According to Wayne Hammond and Christina Scull’s précis, Tolkien made his translation of the poem during 1925–6 while he was supposed to be working on an edition of it with his Gawain collaborator, E.V. Gordon. In 1936, he submitted the translation to J.M. Dent for publication, but although they rejected it, it caught the attention of Guy Pocock, who arranged for part of it to be read on the radio in August of that year. Shortly thereafter, George Allen & Unwin considered publishing it, but all thought of that was swiftly swept aside in the wake of The Hobbit the following year.  A few years later in 1942, the renowned publisher and bookseller Basil Blackwell prepared to publish the translation at last.

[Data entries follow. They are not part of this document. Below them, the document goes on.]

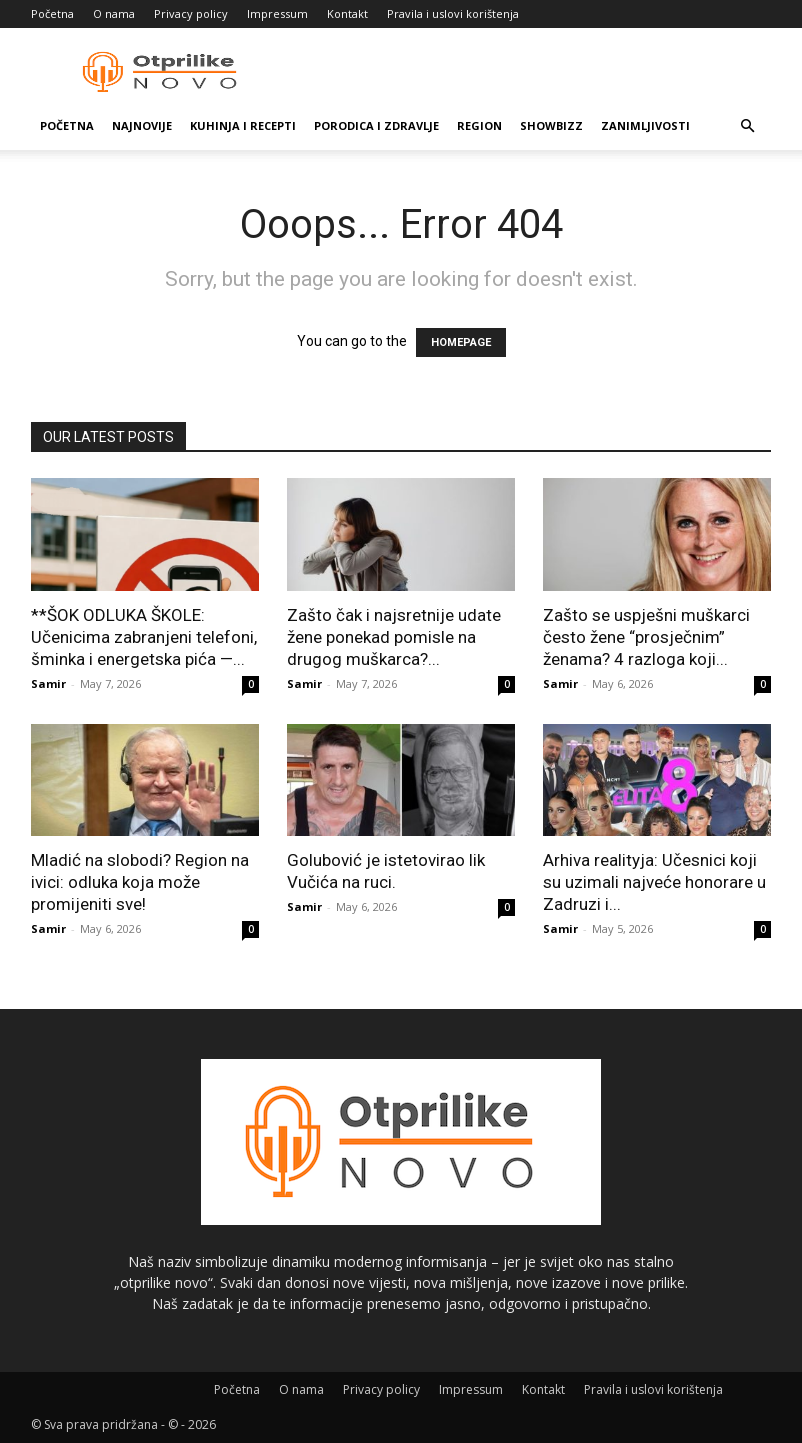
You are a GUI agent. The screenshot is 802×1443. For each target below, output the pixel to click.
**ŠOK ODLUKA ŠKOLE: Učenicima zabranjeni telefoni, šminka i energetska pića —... (144, 637)
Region (479, 125)
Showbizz (551, 125)
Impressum (277, 13)
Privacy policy (191, 13)
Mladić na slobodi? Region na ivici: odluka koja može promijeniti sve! (140, 882)
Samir (48, 683)
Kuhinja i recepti (243, 125)
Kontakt (347, 13)
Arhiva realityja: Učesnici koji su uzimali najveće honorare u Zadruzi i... (654, 882)
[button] (747, 126)
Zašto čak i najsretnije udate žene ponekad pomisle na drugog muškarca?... (394, 637)
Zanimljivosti (645, 125)
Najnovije (142, 125)
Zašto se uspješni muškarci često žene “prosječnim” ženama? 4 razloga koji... (646, 637)
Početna (52, 13)
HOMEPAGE (461, 342)
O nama (114, 13)
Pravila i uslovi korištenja (453, 13)
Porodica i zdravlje (376, 125)
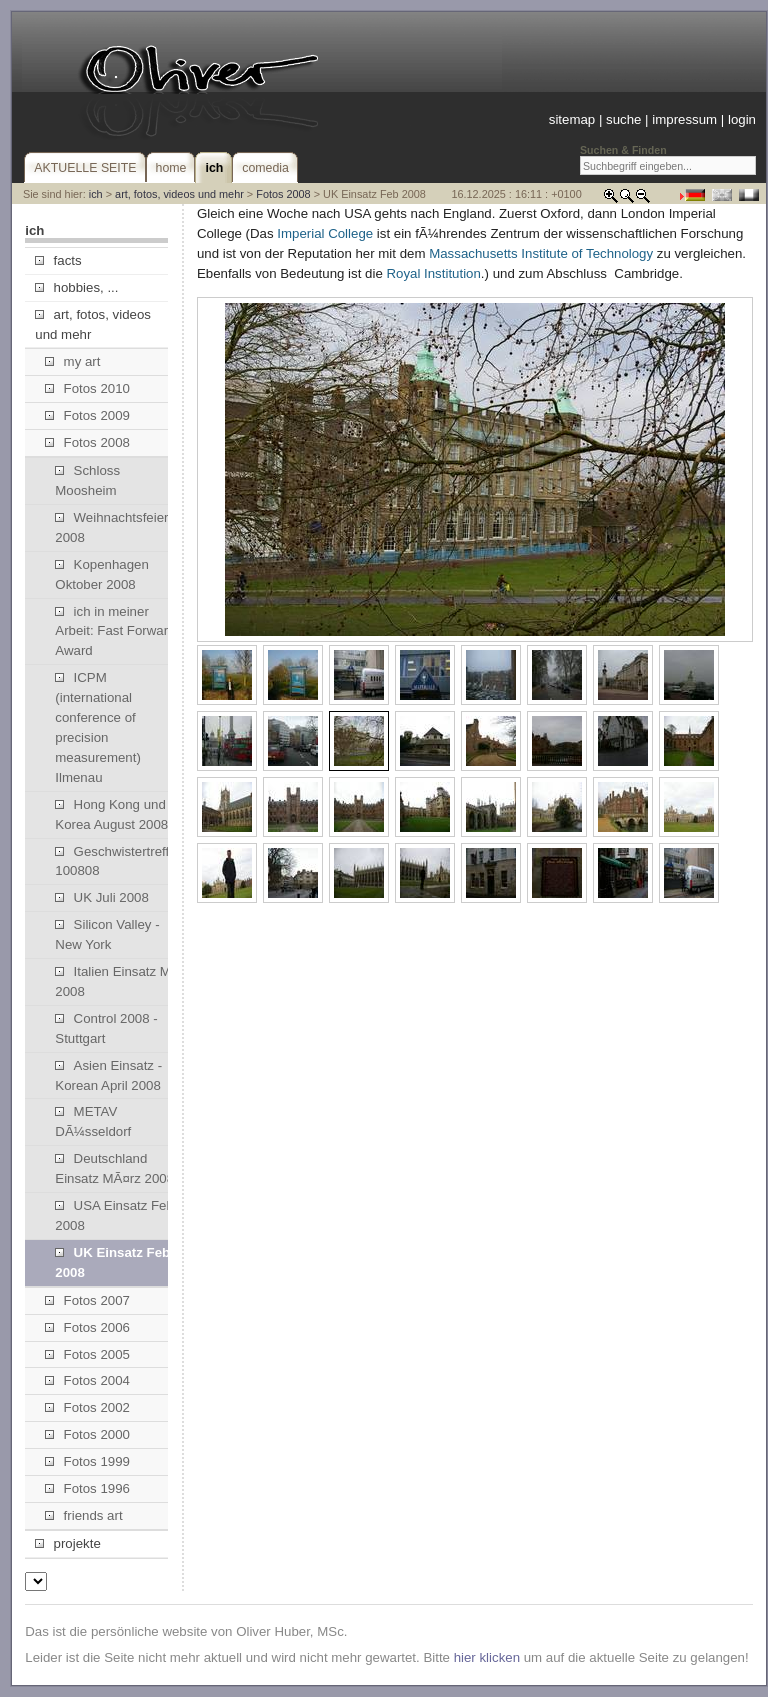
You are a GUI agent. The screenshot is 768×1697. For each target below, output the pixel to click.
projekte (67, 1543)
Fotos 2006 (87, 1327)
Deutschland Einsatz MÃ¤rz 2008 (114, 1168)
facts (58, 260)
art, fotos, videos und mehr (179, 194)
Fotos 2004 (87, 1380)
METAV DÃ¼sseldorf (93, 1121)
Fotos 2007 (87, 1300)
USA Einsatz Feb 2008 (114, 1215)
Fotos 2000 (87, 1434)
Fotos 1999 (87, 1461)
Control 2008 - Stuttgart (106, 1028)
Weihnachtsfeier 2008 (111, 527)
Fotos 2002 (87, 1407)
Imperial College (325, 233)
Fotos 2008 (283, 194)
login (742, 119)
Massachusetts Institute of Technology (541, 253)
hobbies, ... (76, 287)
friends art (83, 1515)
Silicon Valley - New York (107, 934)
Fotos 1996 (87, 1488)
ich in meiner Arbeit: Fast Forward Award (115, 631)
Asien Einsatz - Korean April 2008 (108, 1075)
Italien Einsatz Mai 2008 (118, 981)
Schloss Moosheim (87, 480)
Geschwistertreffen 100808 (119, 861)
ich (96, 194)
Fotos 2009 (87, 415)
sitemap (572, 119)
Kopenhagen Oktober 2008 (102, 574)
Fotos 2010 (87, 388)
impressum (684, 119)
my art (72, 361)
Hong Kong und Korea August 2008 (111, 814)
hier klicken (487, 1657)
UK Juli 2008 (102, 897)
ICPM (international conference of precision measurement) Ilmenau (98, 727)
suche (623, 119)
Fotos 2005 (87, 1354)
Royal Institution (433, 273)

Galley proofs were even printed in March 1943 (Christopher Tolkien owns a set). All Tolkien had to do was write an introduction. Alas, the ever dilatory (and at this point, very distracted) Tolkien could not get the job done, and — to make a long story a little shorter — the translation never reached the public during his lifetime. 
He certainly intended to publish it, discussed it repeatedly, and was forever on the verge of actually doing it, but this simply never happened. So how did he become so “well known” for it? That is a riddle worthy of Gollum (or better, Bilbo, since it’s not actually a proper riddle :).
I suppose private copies may have been circulating among Tolkien’s friends and colleagues, rather like Songs for the Philologists and Tolkien’s edition of Sir Orfeo. But if so, I have not read of any surviving. Perhaps he passed around his own (only?) copy. But that would have been risky, wouldn’t it, my precious, yesss. The radio broadcast probably helped, but how large a portion of the translation was read? It’s a long poem, well over a thousand lines! Was the unknown author of the contributor blub in Essays and Studies exaggerating? Was this one of Tolkien’s friends, someone who had indeed read and passed around the translation?
All these questions prompted by an all but forgotten note on a contributor! Perhaps someone can unearth a little more infor-mation. In the meantime, I suppose it’s true after all that “lesser work can earn more pay; / And the longer you reckon, the less hath more” .
 Essays and Studies, Vol. 6 (1953), [n.p.].
 Gordon died unexpectedly in 1938, and plans for the edition of The Pearl went on hold. The edition was eventually completed by Gordon’s widow Ida (with assistance from Tolkien) in 1953, the same year Beorhtnoth was published!
 Christina Scull and Wayne G. Hammond. The J.R.R. Tolkien Companion and Guide: Reader’s Guide. Boston: Houghton Mifflin, 2006, pp. 748–9, et seq.
 This, like the title of the post, is from Tolkien’s translation of The Pearl, finally published in 1975. The title comes from 70.9, the closing quotation from 50.11–2.